Dataset:
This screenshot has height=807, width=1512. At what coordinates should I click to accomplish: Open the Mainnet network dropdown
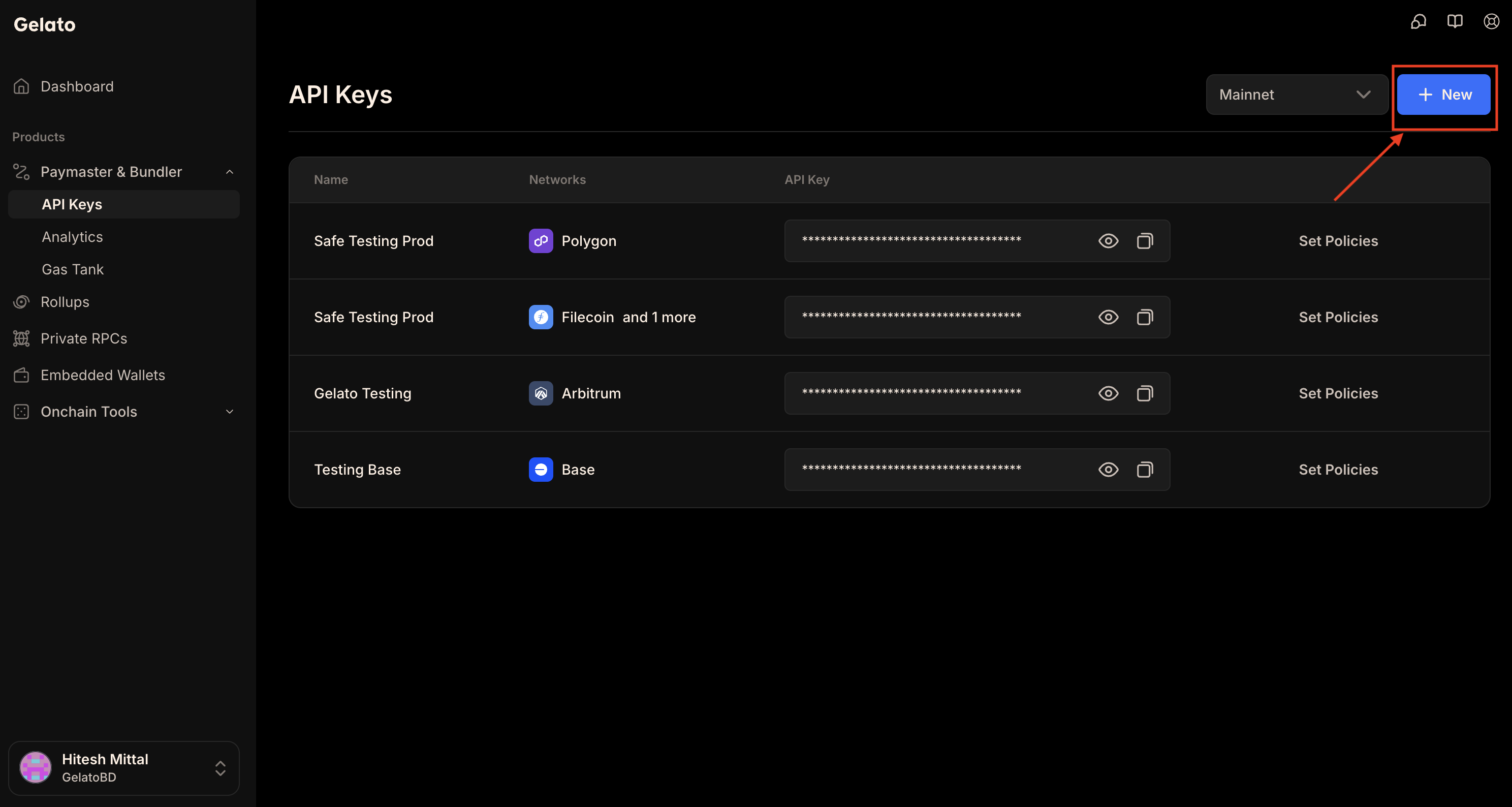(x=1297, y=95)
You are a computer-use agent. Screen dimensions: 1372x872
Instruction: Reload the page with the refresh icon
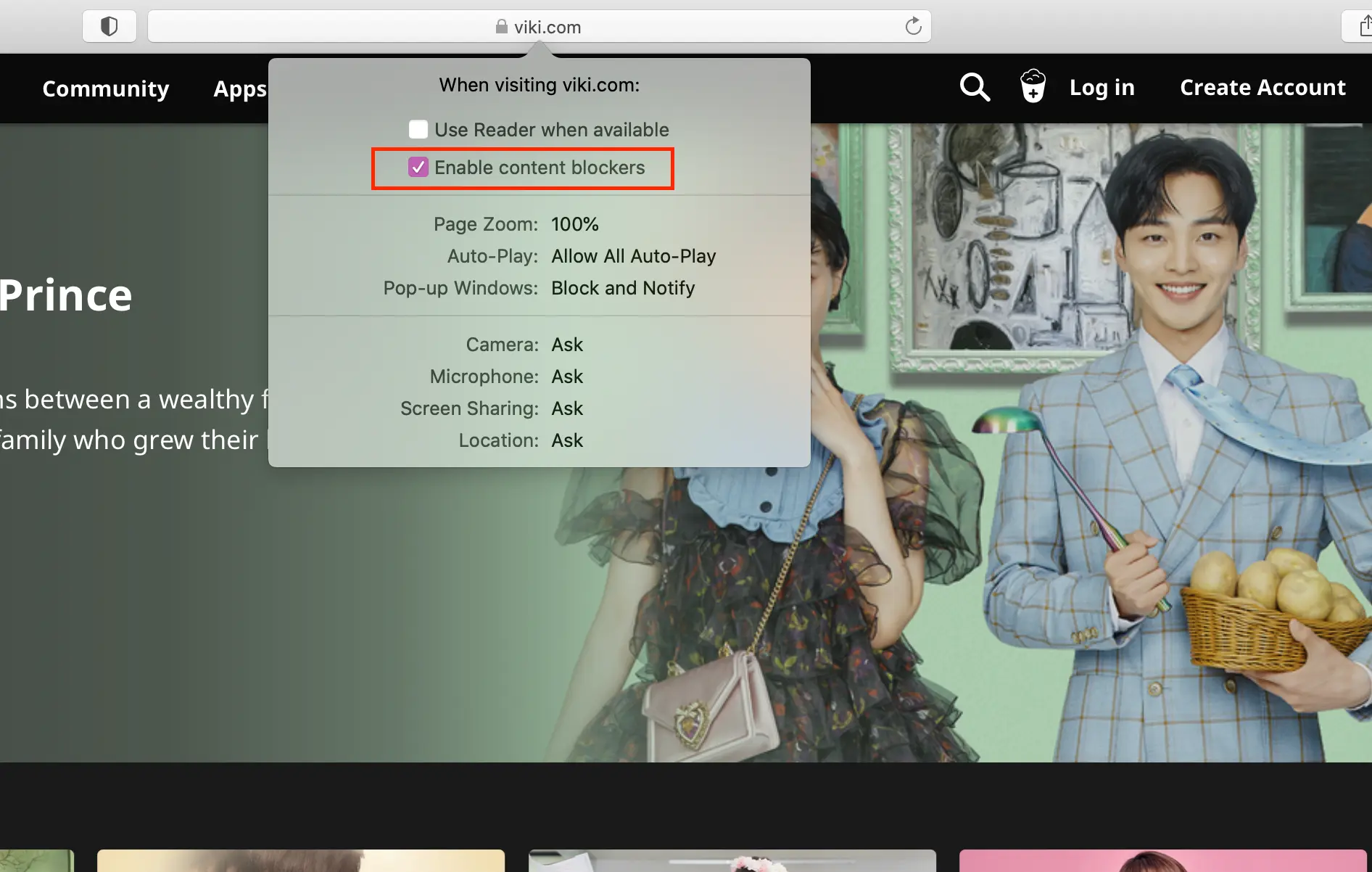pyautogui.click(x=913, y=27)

Problem description: The expected output is every record above, copied exactly, without pictures.

Output:
This screenshot has height=807, width=1512. At what coordinates should I click to accomplish: Open the Mainnet network dropdown
(x=1297, y=95)
You are a computer-use agent. Screen dimensions: 1372x872
Instruction: Reload the page with the refresh icon
pyautogui.click(x=913, y=27)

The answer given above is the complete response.